• [Trecho selecionado]
◇ ◇ ◇ ◇ ◇ ◇ ◇

Essas palavras foram proclamadas em pleno Império do Brasil, em uma corte que vigorava a escravidão como o principal motor da economia. Delas emanavam a meritocracia, uma ideia que ainda é predominante em muitos círculos sociais, inclusive, sendo possível ouvi-la em cultos religiosos, principalmente os que pregam a teologia da prosperidade. E é justamente essa ideologia que a série brasileira 3%, já em sua segunda temporada, traz para a discussão.
Philip Dick, um dos maiores escritores de ficção científica, acreditava que as ilusões eletrônicas eram mais convincentes que a realidade concreta. Talvez seja por esse motivo que presenciamos um êxodo do mundo real para o virtual. Este é muito mais atraente, como afirma Jane Mcgonigal. Contudo, a ilusão sempre foi mais atrativa que o real. Não é uma invenção do mundo cibernético.
Karl Marx dizia que “É evidente por si mesmo que ‘espectros', ‘laços’, ‘ser supremo', ‘conceitos', ‘escrúpulos’, são simplesmente a expressão espiritual idealista, a representação aparente do indivíduo isolado, a representação de grilhões e limites muito empíricos dentro dos quais se movem o modo de produção da vida e a forma de troca conectada a ele”. A série 3% poderia ter ficado muito mais interessante se a Causa (movimento que propõe a derrubada do modo tradicional pelo qual se enxerga a vida) tivesse ganhado justamente no momento em que se descobre que a ilusão que dá sentido a vida era justamente a razão de todo o sofrimento. Mas seria marxista demais, não?
Ao em vez disso, preferiu-se optar por uma questão mais reacionária que lembra os governos petistas. A protagonista, Michele, descobre toda a verdade por trás da ilusão meritocrata, mas não põe fim ao processo, ao sistema, e o mantém distribuindo uma pequena parte da tecnologia do Maralto (onde habitam os privilegiados) entre os habitantes do Continente (onde moram os desprivilegiados), para que estes tenham um acesso – rudimentar – à riqueza, como os peixes que vivem na cola dos tubarões para abocanharem as migalhas que deixam.

◇ ◇ ◇ ◇ ◇ ◇ ◇

• [Dados]
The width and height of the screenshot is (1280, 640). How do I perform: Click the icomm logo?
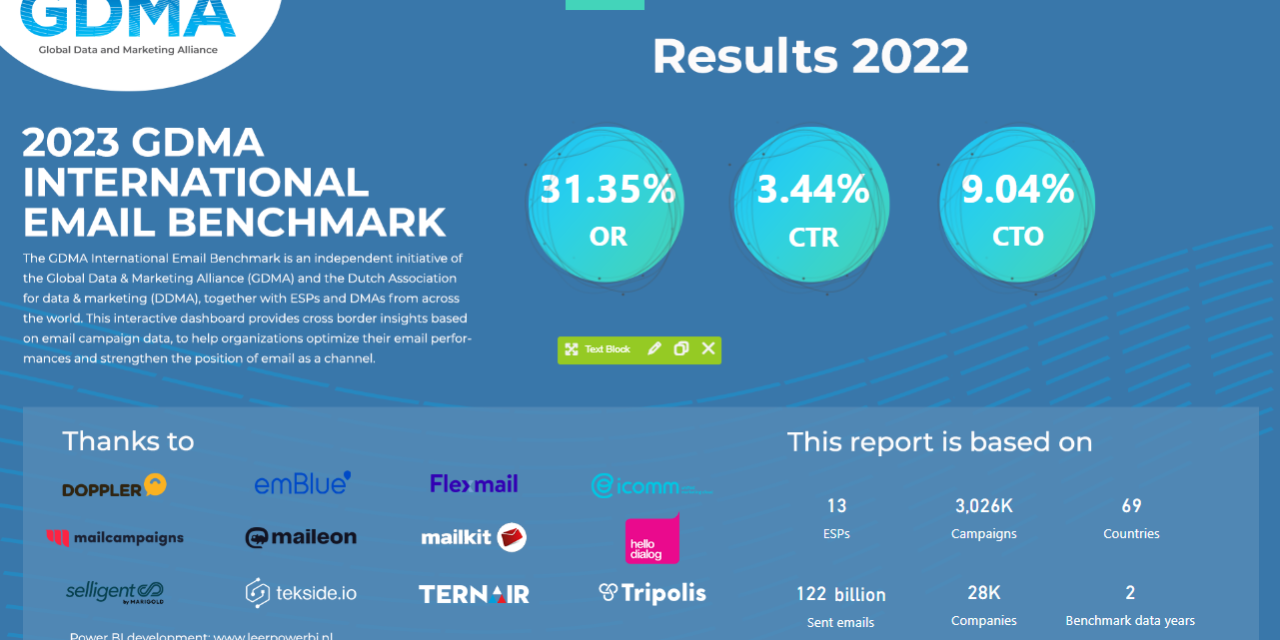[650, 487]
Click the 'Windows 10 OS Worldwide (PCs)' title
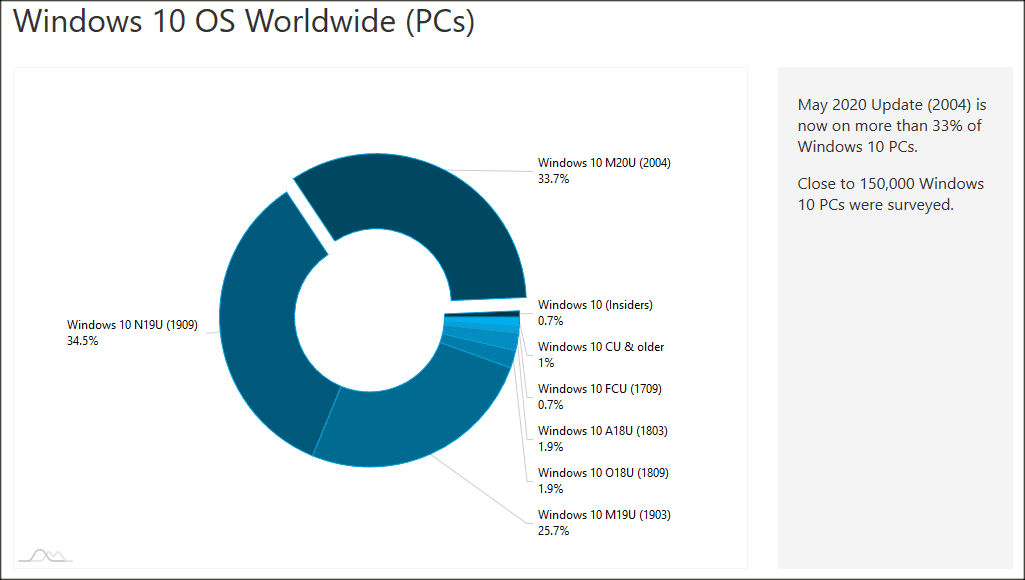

◇ ◇ ◇ ◇ ◇ ◇ ◇

• [Instruções]
(A) Transcreva do trecho selecionado o segmento que vai de "Essas palavras foram" até "do mundo cibernético.".
(B) De acordo com o trecho selecionado, o que talvez explique o êxodo do mundo real para o virtual? Responda em uma a três frases.
(C) Responda com base no trecho selecionado:
(i) Em qual temporada a série 3% já se encontra?
(ii) Qual é o nome do lugar onde habitam os privilegiados?
(iii) Quem é a protagonista da série?

• [Respostas esperadas]
(A)
Essas palavras foram proclamadas em pleno Império do Brasil, em uma corte que vigorava a escravidão como o principal motor da economia. Delas emanavam a meritocracia, uma ideia que ainda é predominante em muitos círculos sociais, inclusive, sendo possível ouvi-la em cultos religiosos, principalmente os que pregam a teologia da prosperidade. E é justamente essa ideologia que a série brasileira 3%, já em sua segunda temporada, traz para a discussão.
Philip Dick, um dos maiores escritores de ficção científica, acreditava que as ilusões eletrônicas eram mais convincentes que a realidade concreta. Talvez seja por esse motivo que presenciamos um êxodo do mundo real para o virtual. Este é muito mais atraente, como afirma Jane Mcgonigal. Contudo, a ilusão sempre foi mais atrativa que o real. Não é uma invenção do mundo cibernético.

(B) Talvez o êxodo se explique pela ideia de Philip Dick de que as ilusões eletrônicas são mais convincentes que a realidade concreta. O trecho acrescenta que o mundo virtual é muito mais atraente, como afirma Jane Mcgonigal.

(C)
(i) Na segunda temporada.
(ii) Maralto.
(iii) Michele.